From the large foam border running the north wall of her classroom she dislodged the foam letter K. It was a dimpled purple with proud battle scars where students had bent or bitten or tugged its sans serif ends over the past few years. It may have been her best investment thus far as a teacher. Every one quieted quickly in hopes they might get to hold the mystical letter or be the first to offer up a word whose beginning it graced.

Ms.
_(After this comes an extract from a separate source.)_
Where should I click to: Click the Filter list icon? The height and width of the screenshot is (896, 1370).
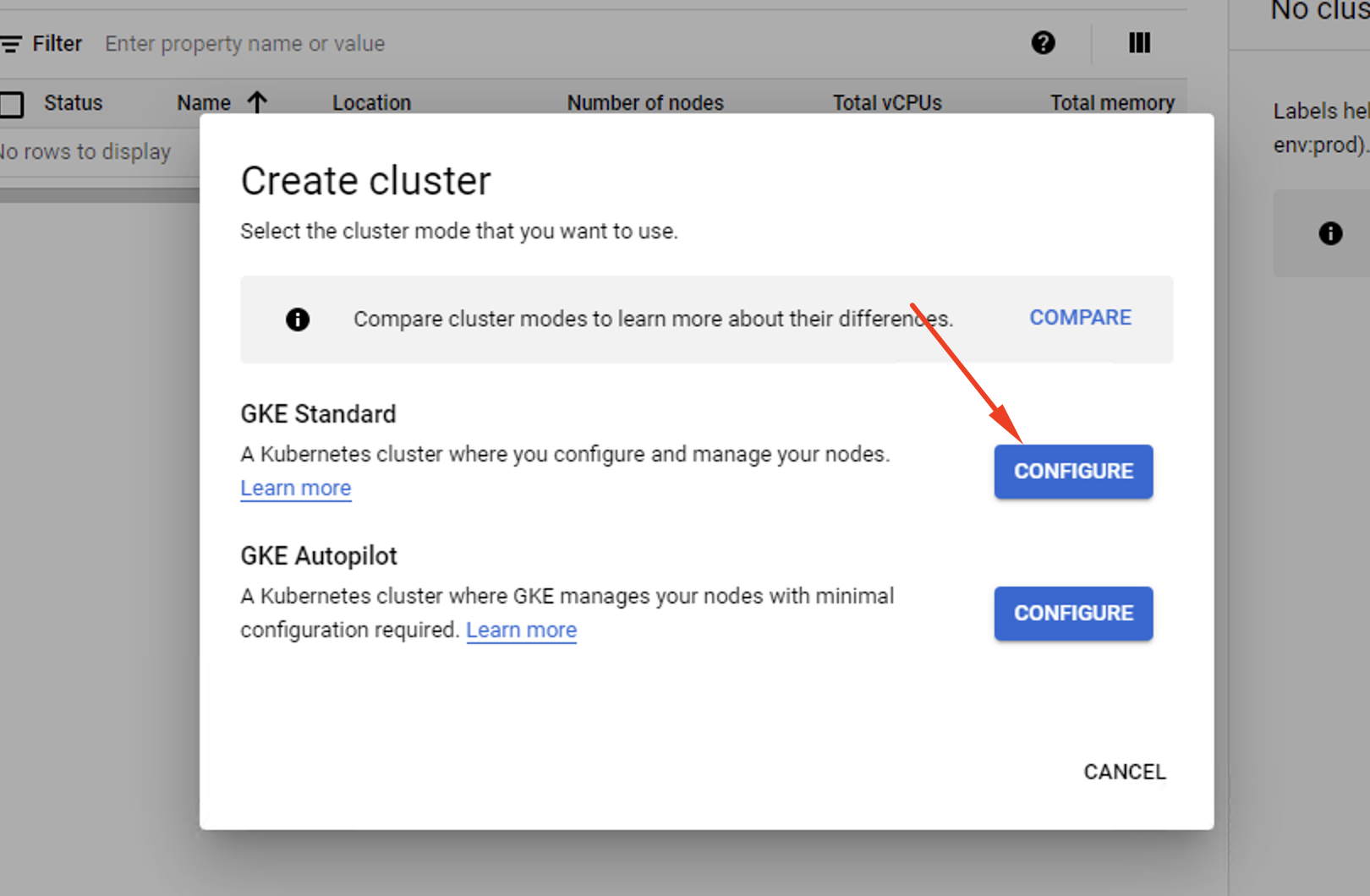11,44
Newsome held it with two hands above her head. “Class, today’s letter is the letter ____?”

“K!” they shouted in surprising unison as they filled in the space she’d left hanging in the air.
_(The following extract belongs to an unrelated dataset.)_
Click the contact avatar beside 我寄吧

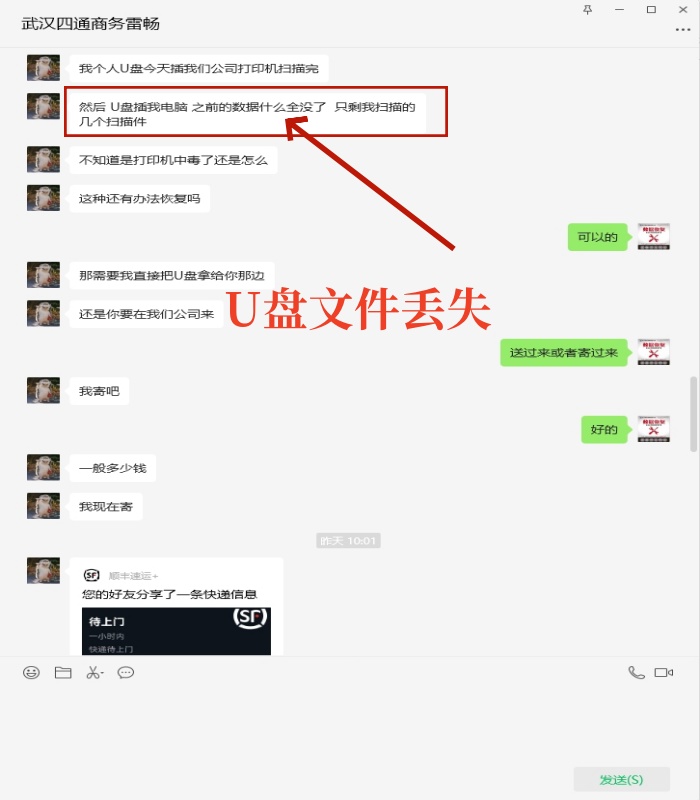coord(43,390)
“That’s right. The letter K. Can anyone tell me a word that starts with K?”

“Kite!” little William Sheffeld blurted out.

“Remember to raise your hand and wait to be called upon.” Ms. Newsome walked the tightrope between encouragement and discipline like a big top performer.

“Katie, would you like to give us a K word?”

“Cut.” She spoke so softly the class was still waiting for her answer.

“Would you please say that louder so all your classmates can hear, Katie?”

“Cut.” If anything, the second attempt was actually softer but her classmates had quieted, a haphazarded show of support.

“That’s very close. It has the right ‘kuh’ sound but cut is spelled with a C.”

Katie had curled up inside herself like a potato bug.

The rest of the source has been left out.